C'est donc un ancien ministre qui, en ce matin du jeudi 2 avril 1998, porte la main en cornet sur l'oreille pour entendre le verdict de la cour. À sa gauche, les avocats des parties civiles, parmi lesquels Arno Klarsfeld, Gérard Boulanger, Michel Zaoui et Alain Lévy. Ce dernier a dressé il y a quelques jours un véritable réquisitoire contre l'accusé. Au centre de sa démonstration : le fichier des juifs, « sans lequel les rafles ne pouvaient avoir lieu ». Face à Maurice Papon trônent l'avocat général Marc Robert et le procureur général Henri Desclaux. Retenant la complicité d'assassinat, les représentants du ministère public ont requis vingt ans de réclusion criminelle. Nous sommes loin des plaidoiries des avocats de la défense. Celle de Me Jean-Marc Varaut, étalée sur trois jours, campera un Maurice Papon « responsable sans être coupable », un simple exécutant qui « subissait sa fonction ». Aux premiers jours du procès, l'avocat essayait d'accréditer l'idée que s'il était resté à son poste, c'était pour « saboter » les ordres allemands.
La cour s'avance
La foule des parties civiles, dont Michel Slitinski et Maurice-David Matisson, les deux hommes qui ont initié la procédure il y a dix-sept ans, retient son souffle. La lecture des 768 questions aux jurés commence. L'accusé est déclaré coupable pour toutes les arrestations et séquestrations de juillet, août et octobre 1942. En retrait par rapport à l'acte d'accusation, la cour ne retiendra pas celles de septembre 1942, novembre et décembre 1943 et mai 1944. Si ces actes constituent bien un « crime contre l'humanité », la « complicité d'assassinat » n'est, en revanche, pas retenue par les jurés. La cour condamne Maurice Papon à la peine de dix ans de réclusion criminelle et à la privation des droits civiques pour complicité de crime contre l'humanité. Une demi-heure après la sentence, Maurice Papon quitte le tribunal.
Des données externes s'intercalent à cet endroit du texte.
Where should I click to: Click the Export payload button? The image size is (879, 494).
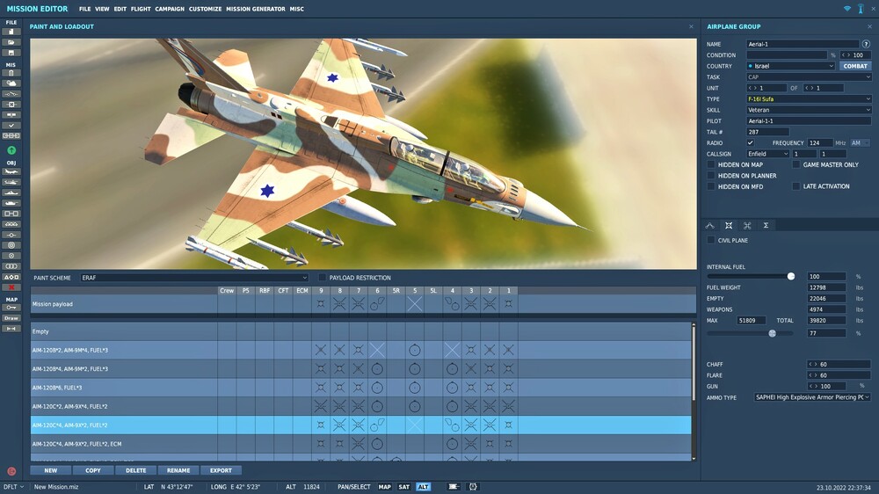[221, 470]
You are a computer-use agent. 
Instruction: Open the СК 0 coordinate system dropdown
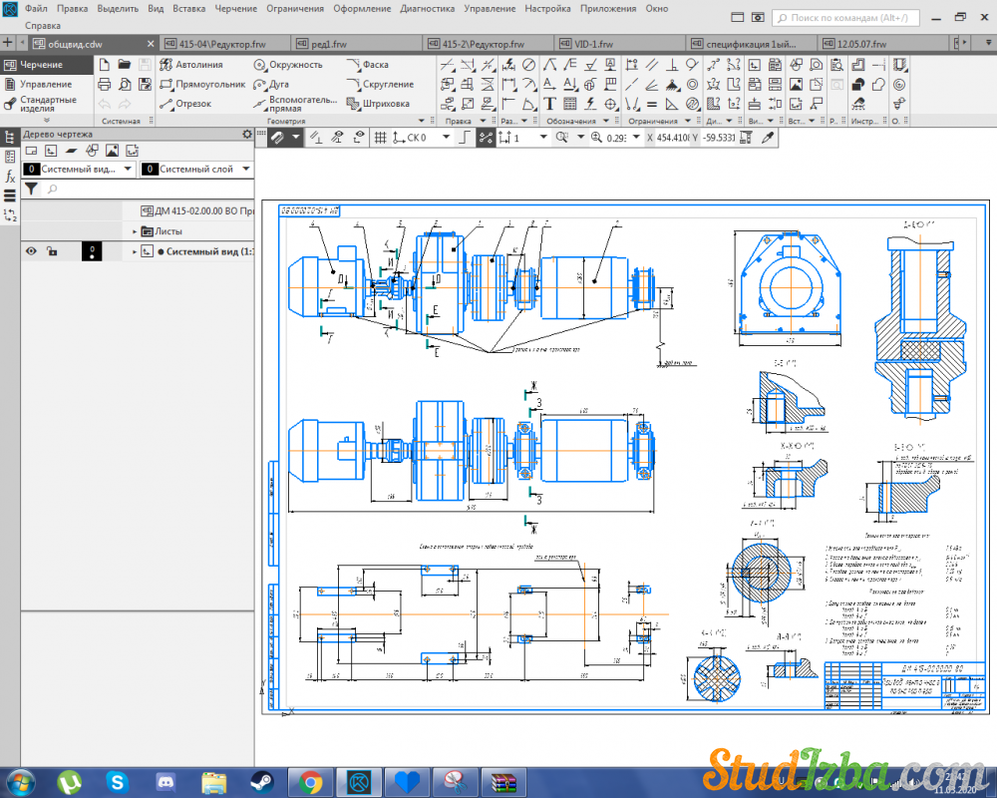pyautogui.click(x=446, y=138)

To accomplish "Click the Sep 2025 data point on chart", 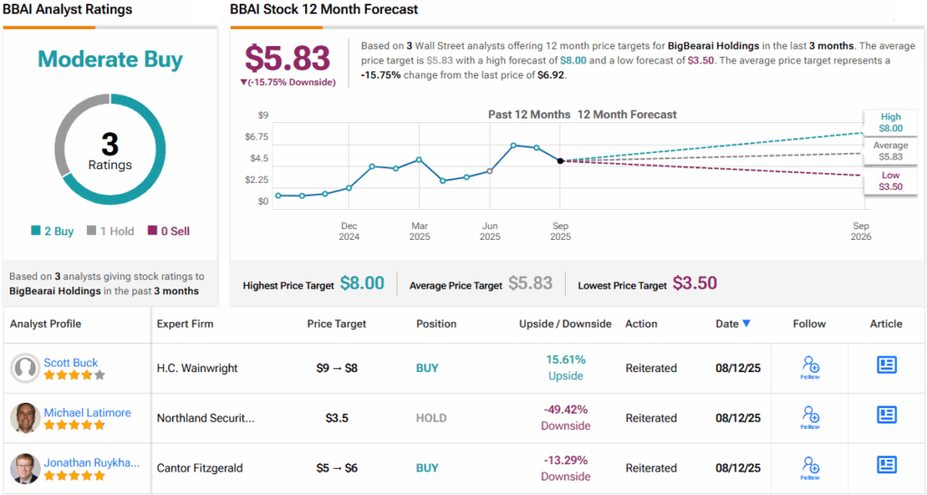I will point(560,160).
Il restera en liberté jusqu'à la décision de la Cour de cassation sur le verdict.
Jean-François Paillard
Les réactions au verdict
Maître Gérard Boulanger :
« On a oublié la complicité d'assassinat. Notre message n'est pas passé. »
Maître Michel Zaoui :
« Le jugement est sévère pour l'arrestation et la séquestration, ce qui est une manière de compenser l'abandon de l'accusation d'assassinat. »
Maurice-David Matisson :
« Dix ans, c'est la peine qui me convient [...]. Elle restitue aux juifs leur place dans la nation. »
Michel Slitinski :
« Tant que Papon n'est pas incarcéré nous ne baisserons pas les bras. »
Maître Jean-Marc Varaut :
« C'est vous, la presse, la télévision, les responsables de cette condamnation. Vous en êtes les complices ! »
Robert Badinter :
« Ce procès est une victoire pour la justice française. »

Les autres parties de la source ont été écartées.